Speaking to FTAdviser, Mattison said the purpose of Ssas’ is really for company directors and business owners, stating they are appropriate for the entrepreneurs because of the flexibility that they provide. 

“You can't get a more flexible type of pension scheme in this country and they're still specialist and still niche,” he said.

“They're not a mainstream product and a lot of advisers don't seem to understand them. They basically shy away from them, find them too complicated and they don't see how they can make money out of them so a lot of advisers would almost discount them as well.”

Mattison argued there was a lot of scope within the product for flexibility that you were unable to get anywhere else. 

“There is no other pension product like this, where you get all these tax benefits that you get from a registered pension scheme and they can do all this other stuff at the same time.” he said. 

“I feel that [advisers] do not see where they can earn money. The standard way that an adviser earns money for pensions is sticking on a platform and picking up half a percent per year, plus a bit of stuff around the edges of transfers. 

“They don't see Ssas as being platform friendly products because clients are doing other things with the money, buying properties and making loans so if they don't see platform potential, they don't see the earnings potential. 

“They either just don't bother with it or they don't recommend clients have that kind of product where it may well be the right product for them.” 

Mattison argued that advisers will often say they do not offer Ssas as they are not suitable for clients.

“The idea is that not only do they do commercial properties, but they do loans to client businesses, loans to third party businesses, private equity in clients’ companies and in other companies. This is the unusual stuff that Sipps used to do, but don't anymore and Ssas still do.”

But chartered financial planner Greg Neall of Wake Up Your Wealth argued that while Ssas’ were typically sold for up front tax benefits for property purchase, it was still a retirement plan for all those concerned and an exit strategy had to be agreed. 

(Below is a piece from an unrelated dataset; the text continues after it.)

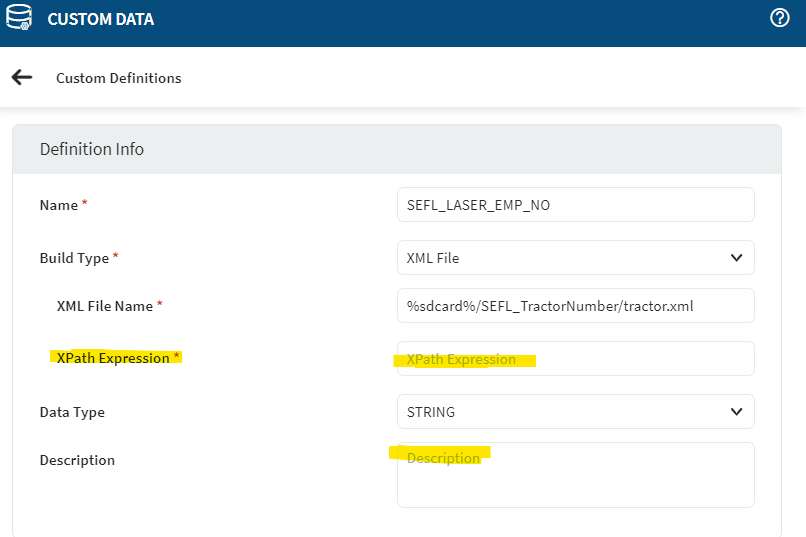Expand the Build Type dropdown chevron
This screenshot has height=537, width=806.
[736, 257]
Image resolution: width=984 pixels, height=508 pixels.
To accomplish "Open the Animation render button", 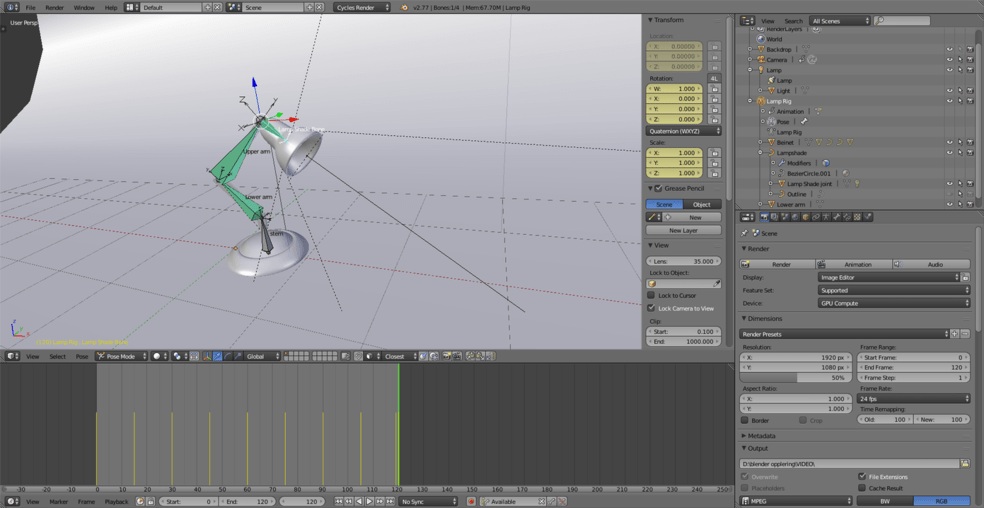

“Whenever I have shown clients the tax benefit over the lifetime of the main business owner, including sale of the property and payment out of benefits, the tax savings have not outweighed the complications, costs and liquidity risks and none of them have ever proceeded,” he said. 

“My view is that Ssas fall into the same category as transitional tax free cash protection: they are a niche and obscure solution resulting from near obsolete legislation, which deliver a miniscule benefit to consumers across the industry, and they should be got rid of to make the world of pensions simpler for all.”

Family plan - to be or not to be

Some have labelled Ssas as a solution to act as a family pension plan due to its capability of having multiple members.

Mattison said: “With Ssas’, there are many occupational schemes so you can have multiple members and they are the perfect structure for the family pension scheme, which is an underused strength of the product. 

“You can have 11 family members but if somebody dies, you can have unlimited beneficiaries, which means that the product can cascade down the generations. We have a number of clients that do that and these schemes tend to build up to being quite large in terms of the fund size.”

Funds can sometimes be £10bnn plus where one adviser is running the family scheme or overseeing it.

“Everybody gets together once a year for a big family meeting to review the investment performance and the investments can be spread across a whole range of different things or they could all be invested through one managed fund or one discretionary managed fund for the whole family.”

But Penney, Ruddy & Winter chartered financial planner David Penney argued otherwise.

“I can’t see how it works better as a “family pension scheme” than a series of Sipps, unless it was a family business where the pension scheme owns the commercial premises,” he said. 

“It’s an additional lawyer of fees, complexity and trustee duties that most people don’t need in my view.”

Likewise Neall, said: “The advantages of a Ssas compared to other products for a family run business are really few and not quite as they seem.

“A family with an unencumbered house can raise a loan back to the company from the Ssas against the security of the property, and the rate of interest can be favourable. This loan back feature is the only real advantage over a Sipp or group Sipp arrangement.”

Neall said some argue that you can minimise cost because you can set up your own trust and scheme registration. 

“This is only really true if either you have someone with the appropriate skills within the company/family or the assets of the scheme are very significant so the flat fees incurred are low as a percentage compared to a Sipp provider where you will probably pay a percentage custody charge,” he said.

“The pooling of funds and inclusion of family members is sold as an attractive feature, but I see them as red herrings. What if not all the family work in the business, do the non-working members deserve the same pension? If you have numerous members, will they all agree on the same overall investment strategy?”

He explained that in reality, the head of the family or the company tends to make the decisions, and the other employees or family members may agree against their better judgement. 

“Over the years, these situations can easily descend into conflict,” he said.